When all accounted for, there were 10 high-octane boys in my group. Just to put that into perspective, Marty and I raised four girls. While the needle on the drama indicator did not, perhaps, register as high as the girls’, the energy gauge stayed pegged out from 10 minutes after the morning wake-up call until 30 minutes (I’m being generous) after lights out! I have a deeper appreciation for families—especially large families—and must confess that I pondered the great wisdom of God in instituting families who understand and deeply love their children. I am so glad God created the “family unit” rather than the “classroom unit!” Please don’t get me wrong! We had a great time together; but this was a three-day sprint, not a continuing marathon.
You may wonder when I had time to ponder, but there was another idea I contemplated—the value of field trips. This was certainly a worthy question since we were spending three days out of the classroom and on the road. There are many reasons for field trips, but let me suggest three.
First, field trips give practical application to theoretical learning.
Using the Creation Museum trip as an example, the students examined dinosaur bones, fossils, visual depictions of catastrophic, world-changing events such as the flood, and a replica of the ark that God used to preserve mankind.
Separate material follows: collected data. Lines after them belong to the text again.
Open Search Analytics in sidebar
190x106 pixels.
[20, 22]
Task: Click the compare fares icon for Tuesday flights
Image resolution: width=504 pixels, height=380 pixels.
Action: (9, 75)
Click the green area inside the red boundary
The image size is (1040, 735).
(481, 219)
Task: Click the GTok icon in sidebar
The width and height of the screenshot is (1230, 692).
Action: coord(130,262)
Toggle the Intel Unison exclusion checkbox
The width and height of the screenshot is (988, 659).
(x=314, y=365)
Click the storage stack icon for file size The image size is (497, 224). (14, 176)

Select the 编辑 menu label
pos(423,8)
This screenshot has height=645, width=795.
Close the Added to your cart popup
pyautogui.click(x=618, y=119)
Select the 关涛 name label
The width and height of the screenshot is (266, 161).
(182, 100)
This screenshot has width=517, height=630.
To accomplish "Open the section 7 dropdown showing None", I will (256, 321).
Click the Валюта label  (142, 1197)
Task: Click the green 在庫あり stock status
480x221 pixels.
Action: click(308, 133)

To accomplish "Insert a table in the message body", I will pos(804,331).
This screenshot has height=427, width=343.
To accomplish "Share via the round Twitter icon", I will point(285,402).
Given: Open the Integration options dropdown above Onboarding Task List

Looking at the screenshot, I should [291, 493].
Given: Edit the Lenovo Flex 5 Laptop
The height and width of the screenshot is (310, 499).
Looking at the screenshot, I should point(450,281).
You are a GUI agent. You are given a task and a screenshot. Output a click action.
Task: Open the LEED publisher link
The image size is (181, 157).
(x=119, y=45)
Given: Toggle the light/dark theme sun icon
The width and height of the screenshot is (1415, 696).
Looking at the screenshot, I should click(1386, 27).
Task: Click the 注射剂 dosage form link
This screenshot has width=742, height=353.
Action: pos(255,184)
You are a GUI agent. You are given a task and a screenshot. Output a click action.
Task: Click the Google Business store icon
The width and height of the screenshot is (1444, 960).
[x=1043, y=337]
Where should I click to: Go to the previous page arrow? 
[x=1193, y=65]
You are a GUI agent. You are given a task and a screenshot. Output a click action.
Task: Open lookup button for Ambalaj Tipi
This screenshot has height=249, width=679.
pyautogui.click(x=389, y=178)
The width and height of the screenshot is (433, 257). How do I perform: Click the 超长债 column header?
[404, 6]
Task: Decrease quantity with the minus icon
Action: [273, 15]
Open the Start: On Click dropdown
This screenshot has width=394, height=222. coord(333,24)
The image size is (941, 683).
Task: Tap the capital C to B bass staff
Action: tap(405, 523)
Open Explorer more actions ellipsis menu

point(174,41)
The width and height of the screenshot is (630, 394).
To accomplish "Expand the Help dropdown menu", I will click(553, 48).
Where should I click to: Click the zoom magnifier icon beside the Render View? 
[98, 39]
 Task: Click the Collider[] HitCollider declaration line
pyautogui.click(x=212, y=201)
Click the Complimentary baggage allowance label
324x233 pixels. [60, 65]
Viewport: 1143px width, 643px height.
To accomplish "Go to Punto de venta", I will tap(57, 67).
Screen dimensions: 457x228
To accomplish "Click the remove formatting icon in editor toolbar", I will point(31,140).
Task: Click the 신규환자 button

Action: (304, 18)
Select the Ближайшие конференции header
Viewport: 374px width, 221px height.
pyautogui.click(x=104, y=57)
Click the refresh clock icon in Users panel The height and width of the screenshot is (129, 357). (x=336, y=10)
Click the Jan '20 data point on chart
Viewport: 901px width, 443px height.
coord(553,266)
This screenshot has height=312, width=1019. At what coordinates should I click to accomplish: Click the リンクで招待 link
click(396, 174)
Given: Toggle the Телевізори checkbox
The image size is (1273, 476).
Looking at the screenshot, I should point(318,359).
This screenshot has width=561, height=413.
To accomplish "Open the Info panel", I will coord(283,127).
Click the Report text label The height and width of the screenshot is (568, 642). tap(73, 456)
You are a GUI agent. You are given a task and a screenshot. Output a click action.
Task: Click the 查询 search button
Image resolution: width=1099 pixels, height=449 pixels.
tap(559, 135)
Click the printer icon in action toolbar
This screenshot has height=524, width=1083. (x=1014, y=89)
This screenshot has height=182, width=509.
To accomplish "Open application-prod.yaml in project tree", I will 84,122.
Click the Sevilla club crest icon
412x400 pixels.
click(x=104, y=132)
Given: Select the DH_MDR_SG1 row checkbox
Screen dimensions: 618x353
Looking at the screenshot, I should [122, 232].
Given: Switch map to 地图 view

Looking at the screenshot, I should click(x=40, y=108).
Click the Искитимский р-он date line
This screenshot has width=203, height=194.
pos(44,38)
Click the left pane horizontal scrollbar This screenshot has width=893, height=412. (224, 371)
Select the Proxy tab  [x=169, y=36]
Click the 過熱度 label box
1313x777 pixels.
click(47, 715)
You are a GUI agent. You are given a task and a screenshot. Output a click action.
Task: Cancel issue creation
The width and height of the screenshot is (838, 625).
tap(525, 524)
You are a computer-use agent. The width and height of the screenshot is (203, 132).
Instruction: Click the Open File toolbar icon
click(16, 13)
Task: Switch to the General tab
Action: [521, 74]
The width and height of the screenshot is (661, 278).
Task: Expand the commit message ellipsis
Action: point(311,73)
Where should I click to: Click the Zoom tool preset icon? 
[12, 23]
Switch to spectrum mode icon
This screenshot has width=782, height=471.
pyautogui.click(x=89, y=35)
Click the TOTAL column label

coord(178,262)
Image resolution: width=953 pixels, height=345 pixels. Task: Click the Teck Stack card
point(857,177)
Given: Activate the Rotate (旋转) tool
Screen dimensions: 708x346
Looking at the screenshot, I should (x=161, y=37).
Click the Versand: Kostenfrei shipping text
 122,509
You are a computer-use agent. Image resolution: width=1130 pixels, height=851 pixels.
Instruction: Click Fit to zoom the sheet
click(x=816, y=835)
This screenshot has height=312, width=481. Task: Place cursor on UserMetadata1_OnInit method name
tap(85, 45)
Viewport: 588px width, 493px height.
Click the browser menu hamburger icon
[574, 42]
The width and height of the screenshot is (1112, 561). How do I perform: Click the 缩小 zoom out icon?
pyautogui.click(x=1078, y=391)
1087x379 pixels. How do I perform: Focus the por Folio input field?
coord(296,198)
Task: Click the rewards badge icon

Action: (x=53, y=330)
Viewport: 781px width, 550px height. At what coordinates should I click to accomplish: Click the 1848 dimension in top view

They witnessed firsthand people asking questions about the size and capacity of the ark. They viewed God’s handiwork in the night sky through four different telescopes, seeing the planet Saturn, the star Vega, a nebula, and a galaxy. To read about and see pictures of these is one thing, but to observe them personally embeds a life-long impression. And, the students will have a context for future learning.
Second, field trips stimulate critical thinking.
The students observed two opposing worldviews—the biblical worldview and the secular worldview. At the dig site exhibit, one of the first exhibits in the museum, students were challenged with the idea that a person’s worldview directs the person’s conclusions. Evolution presupposes that there is no God; therefore, creation is not viable and man has to make conclusions based on “natural” processes. Creation recognizes God exists, He has revealed Himself to us, and that all that is consistent with His Word. On Friday, we paid a visit to Big Bone Lick State Park and listened to the park naturalist, who explained the mammoth and mastodons in terms of evolution and a secular worldview. Students were able to apply the truths they’d recently considered to think critically about the claims that she made.
Third, field trips give opportunities to minister.
People noticed the difference in our students. On at least four occasions, passersby mentioned to me what a polite, well-behaved group the students were. Many of us had occasion to speak with people and talk of God’s goodness and glory.
I must admit the trip was tiring but there was a deep satisfaction in knowing that our students were exposed to expert instruction that will shore up the foundations of a biblical worldview.